From: Dario Faggioli <dfaggioli@suse.com>
To: xen-devel@lists.xenproject.org
Cc: Juergen Gross <jgross@suse.com>,
Andrew Cooper <andrew.cooper3@citrix.com>,
George Dunlap <george.dunlap@citrix.com>,
Jan Beulich <jbeulich@suse.com>
Subject: [PATCH 2/2] xen: credit2: limit the max number of CPUs in a runqueue
Date: Wed, 29 Apr 2020 19:36:35 +0200 [thread overview]
Message-ID: <158818179558.24327.11334680191217289878.stgit@Palanthas> (raw)
In-Reply-To: <158818022727.24327.14309662489731832234.stgit@Palanthas>
In Credit2 CPUs (can) share runqueues, depending on the topology. For
instance, with per-socket runqueues (the default) all the CPUs that are
part of the same socket share a runqueue.
On platform with a huge number of CPUs per socket, that could be a
problem. An example is AMD EPYC2 servers, where we can have up to 128
CPUs in a socket.
It is of course possible to define other, still topology-based, runqueue
arrangements (e.g., per-LLC, per-DIE, etc).

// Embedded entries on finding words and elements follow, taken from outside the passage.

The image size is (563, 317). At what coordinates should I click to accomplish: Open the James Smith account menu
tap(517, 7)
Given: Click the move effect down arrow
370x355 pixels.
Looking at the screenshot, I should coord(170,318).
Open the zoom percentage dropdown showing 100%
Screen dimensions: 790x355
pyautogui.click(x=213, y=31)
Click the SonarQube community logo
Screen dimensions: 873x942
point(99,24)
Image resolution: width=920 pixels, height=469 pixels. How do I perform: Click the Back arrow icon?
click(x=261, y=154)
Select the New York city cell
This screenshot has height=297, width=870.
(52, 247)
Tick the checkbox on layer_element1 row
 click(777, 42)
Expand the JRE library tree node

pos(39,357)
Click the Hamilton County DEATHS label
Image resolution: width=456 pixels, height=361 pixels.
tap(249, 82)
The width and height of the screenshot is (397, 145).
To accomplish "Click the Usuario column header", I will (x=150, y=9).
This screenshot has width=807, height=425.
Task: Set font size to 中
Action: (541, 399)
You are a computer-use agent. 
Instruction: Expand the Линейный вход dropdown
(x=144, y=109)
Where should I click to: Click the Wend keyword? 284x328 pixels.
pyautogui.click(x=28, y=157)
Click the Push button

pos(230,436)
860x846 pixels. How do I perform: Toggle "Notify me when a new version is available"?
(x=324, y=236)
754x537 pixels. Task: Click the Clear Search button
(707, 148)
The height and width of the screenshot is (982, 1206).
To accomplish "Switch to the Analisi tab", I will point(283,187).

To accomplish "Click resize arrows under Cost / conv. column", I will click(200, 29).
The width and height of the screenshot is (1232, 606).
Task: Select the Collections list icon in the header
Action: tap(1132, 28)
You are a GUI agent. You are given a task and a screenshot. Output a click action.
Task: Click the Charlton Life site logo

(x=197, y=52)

But that may still result in
runqueues with too many CPUs on other/future platforms.
Therefore, let's set a limit to the max number of CPUs that can share a
Credit2 runqueue. The actual value is configurable (at boot time), the
default being 16. If, for instance, there are more than 16 CPUs in a
socket, they'll be split among two (or more) runqueues.
Note: with core scheduling enabled, this parameter sets the max number
of *scheduling resources* that can share a runqueue. Therefore, with
granularity set to core (and assumint 2 threads per core), we will have
at most 16 cores per runqueue, which corresponds to 32 threads. But that
is fine, considering how core scheduling works.
Signed-off-by: Dario Faggioli <dfaggioli@suse.com>
---
Cc: Andrew Cooper <andrew.cooper3@citrix.com>
Cc: George Dunlap <george.dunlap@citrix.com>
Cc: Jan Beulich <jbeulich@suse.com>
Cc: Juergen Gross <jgross@suse.com>
---
xen/common/sched/cpupool.c | 2 -
xen/common/sched/credit2.c | 104 ++++++++++++++++++++++++++++++++++++++++++--
xen/common/sched/private.h | 2 +
3 files changed, 103 insertions(+), 5 deletions(-)
diff --git a/xen/common/sched/cpupool.c b/xen/common/sched/cpupool.c
index d40345b585..0227457285 100644
--- a/xen/common/sched/cpupool.c
+++ b/xen/common/sched/cpupool.c
@@ -37,7 +37,7 @@ static cpumask_t cpupool_locked_cpus;
static DEFINE_SPINLOCK(cpupool_lock);
-static enum sched_gran __read_mostly opt_sched_granularity = SCHED_GRAN_cpu;
+enum sched_gran __read_mostly opt_sched_granularity = SCHED_GRAN_cpu;
static unsigned int __read_mostly sched_granularity = 1;
#ifdef CONFIG_HAS_SCHED_GRANULARITY
diff --git a/xen/common/sched/credit2.c b/xen/common/sched/credit2.c
index 697c9f917d..abe4d048c8 100644
--- a/xen/common/sched/credit2.c
+++ b/xen/common/sched/credit2.c
@@ -471,6 +471,16 @@ static int __init parse_credit2_runqueue(const char *s)
}
custom_param("credit2_runqueue", parse_credit2_runqueue);
+/*
+ * How many CPUs will be put, at most, in the same runqueue.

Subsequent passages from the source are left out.